United States District Court, Eastern District of Arkansas
Jan 5, 2023
3:22CV00323-DPM-JTK (E.D. Ark. Jan. 5, 2023)

Opinion

3:22CV00323-DPM-JTK

01-05-2023

EDDIE A. POINDEXTER, JR., ADC # 121353 PLAINTIFF v. FOSTER, et al. DEFENDANTS


ORDER

JEROME T. KEARNEY, UNITED STATES MAGISTRATE JUDGE

Eddie A. Poindexter, Jr. (“Plaintiff”) is in custody at the Tucker Unit of the Arkansas Division of Correction. He filed a pro se complaint, pursuant to 42 U.S.C. § 1983 and a Motion to Proceed In Forma Pauperis, which was granted. (Doc. Nos. 1-1, 2-1, 7). The Court will now screen Plaintiff's claims pursuant to the Prison Litigation Reform Act (“PLRA”).

I. Screening

The PLRA requires federal courts to screen prisoner complaints seeking relief against a governmental entity, officer, or employee. 28 U.S.C. § 1915A(a). The Court must dismiss a complaint or portion thereof if the prisoner has raised claims that: (a) are legally frivolous or malicious; (b) fail to state a claim upon which relief may be granted; or (c) seek monetary relief from a defendant who is immune from such relief. 28 U.S.C. § 1915A(b).

An action is frivolous if “it lacks an arguable basis either in law or in fact.” Neitzke v. Williams, 490 U.S. 319, 325 (1989). Whether a plaintiff is represented by counsel or is appearing pro se, his complaint must allege specific facts sufficient to state a claim. See Martin v. Sargent, 780 F .2d 1334, 1337 (8th Cir.1985).

An action fails to state a claim upon which relief can be granted if it does not plead “enough facts to state a claim to relief that is plausible on its face.” Bell Atlantic Corp. v. Twombly, 550 U.S. 544, 570 (2007). In reviewing a pro se complaint under' 1915(e)(2)(B), the Court must give the complaint the benefit of a liberal construction. Haines v. Kerner, 404 U.S. 519, 520 (1972). The Court must also weigh all factual allegations in favor of the plaintiff, unless the facts alleged are clearly baseless. Denton v. Hernandez, 504 U.S. 25, 32 (1992).

II. Plaintiff's Complaint

Plaintiff's claims arise from the time when he was incarcerated at the North Central Unit of the Arkansas Division of Correction. Plaintiff sued Captain Foster, Sergeant Gary Queen, and Captain C. Brandon in their official capacities only. (Doc. No. 2-1 at 1-2). Plaintiff alleges that on or around December 1, 2022, inmate Willie Ester falsely accused Plaintiff of taking “a drug called K-2 strips” from a trashcan in 8 barracks. (Id. at 4). Plaintiff says inmate Ester and inmate D. Love threatened Plaintiff's life if he did not pay for the drug. (Id. at 4, 7). Inmate Ester allegedly told Plaintiff he would “stab the Plaintiff first chance he gets to do so.” (Id. at 7). Plaintiff then called the Arkansas State Troopers Crime Tip Hotline and approached the control security booth to tell the correctional officer that he did not feel safe in 8 barracks. (Id. at 8).

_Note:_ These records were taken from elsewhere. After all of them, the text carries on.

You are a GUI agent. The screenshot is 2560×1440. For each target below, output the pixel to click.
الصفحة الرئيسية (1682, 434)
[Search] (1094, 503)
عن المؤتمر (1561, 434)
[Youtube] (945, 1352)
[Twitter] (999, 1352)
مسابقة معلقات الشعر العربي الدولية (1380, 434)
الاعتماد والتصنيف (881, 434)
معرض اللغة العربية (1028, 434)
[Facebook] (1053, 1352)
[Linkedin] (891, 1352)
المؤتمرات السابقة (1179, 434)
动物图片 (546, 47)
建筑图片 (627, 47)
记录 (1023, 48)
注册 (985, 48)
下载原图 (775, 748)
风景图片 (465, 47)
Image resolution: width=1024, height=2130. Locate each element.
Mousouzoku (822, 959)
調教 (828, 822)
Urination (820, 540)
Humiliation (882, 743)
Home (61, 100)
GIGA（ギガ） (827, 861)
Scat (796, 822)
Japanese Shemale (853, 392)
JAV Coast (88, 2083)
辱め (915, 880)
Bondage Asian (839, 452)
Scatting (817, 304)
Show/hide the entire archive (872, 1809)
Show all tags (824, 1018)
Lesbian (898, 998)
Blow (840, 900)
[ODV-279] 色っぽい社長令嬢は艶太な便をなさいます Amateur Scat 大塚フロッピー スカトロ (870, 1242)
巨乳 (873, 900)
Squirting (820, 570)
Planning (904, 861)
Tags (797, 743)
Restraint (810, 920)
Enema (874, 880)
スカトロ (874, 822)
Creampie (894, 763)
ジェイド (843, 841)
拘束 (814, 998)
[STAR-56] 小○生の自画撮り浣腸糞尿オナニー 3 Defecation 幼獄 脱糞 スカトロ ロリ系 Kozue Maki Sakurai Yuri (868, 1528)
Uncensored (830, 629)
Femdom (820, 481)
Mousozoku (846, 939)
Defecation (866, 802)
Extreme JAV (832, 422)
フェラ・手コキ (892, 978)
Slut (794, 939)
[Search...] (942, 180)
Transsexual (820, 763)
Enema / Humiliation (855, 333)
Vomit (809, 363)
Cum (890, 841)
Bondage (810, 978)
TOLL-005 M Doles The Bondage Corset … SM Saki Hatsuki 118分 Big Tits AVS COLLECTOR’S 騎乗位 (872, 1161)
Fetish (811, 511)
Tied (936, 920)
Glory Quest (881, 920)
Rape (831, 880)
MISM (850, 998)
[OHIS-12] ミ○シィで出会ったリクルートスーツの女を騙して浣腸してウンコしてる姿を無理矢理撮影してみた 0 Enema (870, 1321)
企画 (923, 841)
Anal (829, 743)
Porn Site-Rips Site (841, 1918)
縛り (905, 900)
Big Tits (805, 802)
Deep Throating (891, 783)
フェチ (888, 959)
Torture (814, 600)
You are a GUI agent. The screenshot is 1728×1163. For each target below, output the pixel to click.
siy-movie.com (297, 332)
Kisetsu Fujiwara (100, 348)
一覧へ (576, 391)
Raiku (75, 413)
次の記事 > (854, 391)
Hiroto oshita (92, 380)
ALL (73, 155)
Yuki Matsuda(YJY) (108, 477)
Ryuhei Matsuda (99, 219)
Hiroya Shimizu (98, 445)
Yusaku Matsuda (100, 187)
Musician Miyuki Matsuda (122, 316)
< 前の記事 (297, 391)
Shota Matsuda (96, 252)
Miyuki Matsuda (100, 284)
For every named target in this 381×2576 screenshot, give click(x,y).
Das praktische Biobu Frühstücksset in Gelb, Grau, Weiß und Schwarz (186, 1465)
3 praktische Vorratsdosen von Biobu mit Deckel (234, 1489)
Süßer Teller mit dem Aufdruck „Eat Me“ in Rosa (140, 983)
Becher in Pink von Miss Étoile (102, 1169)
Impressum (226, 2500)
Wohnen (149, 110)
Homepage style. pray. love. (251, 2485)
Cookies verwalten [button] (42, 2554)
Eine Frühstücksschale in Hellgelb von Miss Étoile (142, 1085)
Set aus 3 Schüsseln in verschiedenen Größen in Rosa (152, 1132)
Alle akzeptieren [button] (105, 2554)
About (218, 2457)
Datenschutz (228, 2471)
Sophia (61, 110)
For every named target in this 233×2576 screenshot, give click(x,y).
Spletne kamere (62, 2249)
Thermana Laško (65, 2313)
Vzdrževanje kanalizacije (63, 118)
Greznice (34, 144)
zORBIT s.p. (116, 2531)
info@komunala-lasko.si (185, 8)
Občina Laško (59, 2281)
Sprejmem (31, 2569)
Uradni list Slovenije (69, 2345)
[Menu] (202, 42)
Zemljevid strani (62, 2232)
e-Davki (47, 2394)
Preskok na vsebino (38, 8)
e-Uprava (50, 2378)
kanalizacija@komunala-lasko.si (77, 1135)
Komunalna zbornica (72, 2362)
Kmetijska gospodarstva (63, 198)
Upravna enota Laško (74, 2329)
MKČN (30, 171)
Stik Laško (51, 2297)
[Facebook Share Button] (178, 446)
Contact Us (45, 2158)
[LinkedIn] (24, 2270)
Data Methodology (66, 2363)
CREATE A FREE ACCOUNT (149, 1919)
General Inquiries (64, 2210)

Plaintiff was taken to the security office where Defendant Queen notified Defendant Foster of the situation. (Id. at 9-10). Defendant Foster advised Plaintiff to write a witness statement, but Defendant Queen prevented Plaintiff from doing so and moved Plaintiff to 7 barracks. (Doc. No. 2-1 at 10). An investigation into the matter began. (Id.). According to Plaintiff, Defendants Foster and Brandon interviewed numerous other inmates, but each inmate interviewed “gave vague false information about the Plaintiff obtaining the K-2 drugs out of the 8 bks bottom tier trashcan.” (Id. at 6).

On December 6, 2022, Plaintiff told a correctional officer that Plaintiff did not feel safe in 7 barracks. (Id. at 10-11). Plaintiff was advised to go to the security office, which he did; Plaintiff explained to a Sergeant Colbert-not a party to this action-that he wanted to be placed in protective custody immediately. (Id. at 11). Plaintiff's request was granted, and he was put in protective custody. (Id.). Inmate Ester, however, was just a few cells down from Plaintiff. (Doc. No. 2-1 at 11). And on December 13, 2022, Defendant Brandon and a Major Rogers-not a party to this action-advised inmate Love that Plaintiff was in protective custody in cell 10. (Id. at 12). Plaintiff says he continued to receive threats from inmates Love and Ester. (Id. at 13). Plaintiff requested inmates Love and Ester be placed on Plaintiff's enemy alert list, but “North Central Correctional ADC employees failed to do so.” (Id.). Plaintiff alleges Warden Ricketts and Warden Gray told Plaintiff the matter is under investigation, but “failed to take other safety measures by not transferring the Plaintiff . . . away from both inmates.” (Id. at 14). Neither Warden Ricketts nor Warden Gray are named Defendants. (Id. at 1-2).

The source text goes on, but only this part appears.